Input records >>
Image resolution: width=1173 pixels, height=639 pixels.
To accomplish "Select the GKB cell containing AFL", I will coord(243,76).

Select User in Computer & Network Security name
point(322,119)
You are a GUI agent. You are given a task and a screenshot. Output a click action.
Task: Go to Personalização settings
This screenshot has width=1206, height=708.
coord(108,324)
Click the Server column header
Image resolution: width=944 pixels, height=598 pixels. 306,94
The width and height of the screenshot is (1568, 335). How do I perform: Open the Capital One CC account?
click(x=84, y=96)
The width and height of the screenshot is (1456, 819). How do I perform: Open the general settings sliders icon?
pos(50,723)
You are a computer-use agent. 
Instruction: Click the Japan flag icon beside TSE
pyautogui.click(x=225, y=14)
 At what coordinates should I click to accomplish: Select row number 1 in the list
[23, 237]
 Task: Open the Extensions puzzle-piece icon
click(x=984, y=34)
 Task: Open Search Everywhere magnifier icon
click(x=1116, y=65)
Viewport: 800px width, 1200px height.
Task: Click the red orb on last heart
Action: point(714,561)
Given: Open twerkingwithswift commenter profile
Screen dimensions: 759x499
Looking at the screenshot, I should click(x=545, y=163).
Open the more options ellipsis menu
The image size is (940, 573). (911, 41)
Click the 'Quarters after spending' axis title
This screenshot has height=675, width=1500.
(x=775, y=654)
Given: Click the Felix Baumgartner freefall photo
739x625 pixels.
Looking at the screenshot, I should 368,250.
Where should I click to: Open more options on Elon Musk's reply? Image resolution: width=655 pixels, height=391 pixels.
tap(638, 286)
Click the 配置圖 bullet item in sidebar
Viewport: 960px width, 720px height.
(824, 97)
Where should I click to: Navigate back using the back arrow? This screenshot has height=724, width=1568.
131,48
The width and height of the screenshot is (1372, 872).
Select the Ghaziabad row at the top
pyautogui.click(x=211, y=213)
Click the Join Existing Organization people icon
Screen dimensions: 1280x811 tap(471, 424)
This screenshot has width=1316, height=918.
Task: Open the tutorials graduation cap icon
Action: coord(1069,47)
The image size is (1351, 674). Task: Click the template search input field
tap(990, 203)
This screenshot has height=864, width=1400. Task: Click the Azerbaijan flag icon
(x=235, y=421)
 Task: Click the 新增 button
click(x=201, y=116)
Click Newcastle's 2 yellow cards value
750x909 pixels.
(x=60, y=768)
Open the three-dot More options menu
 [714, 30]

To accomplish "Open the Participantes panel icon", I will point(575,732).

Work required >>
Please return exactly the lines from the first line of the material through the one with "You are a computer-use agent.", and no lines after it.

Your solution >>
Image resolution: width=1173 pixels, height=639 pixels.
To accomplish "Select the GKB cell containing AFL", I will coord(243,76).

Select User in Computer & Network Security name
point(322,119)
You are a GUI agent. You are given a task and a screenshot. Output a click action.
Task: Go to Personalização settings
This screenshot has width=1206, height=708.
coord(108,324)
Click the Server column header
Image resolution: width=944 pixels, height=598 pixels. 306,94
The width and height of the screenshot is (1568, 335). How do I perform: Open the Capital One CC account?
click(x=84, y=96)
The width and height of the screenshot is (1456, 819). How do I perform: Open the general settings sliders icon?
pos(50,723)
You are a computer-use agent. 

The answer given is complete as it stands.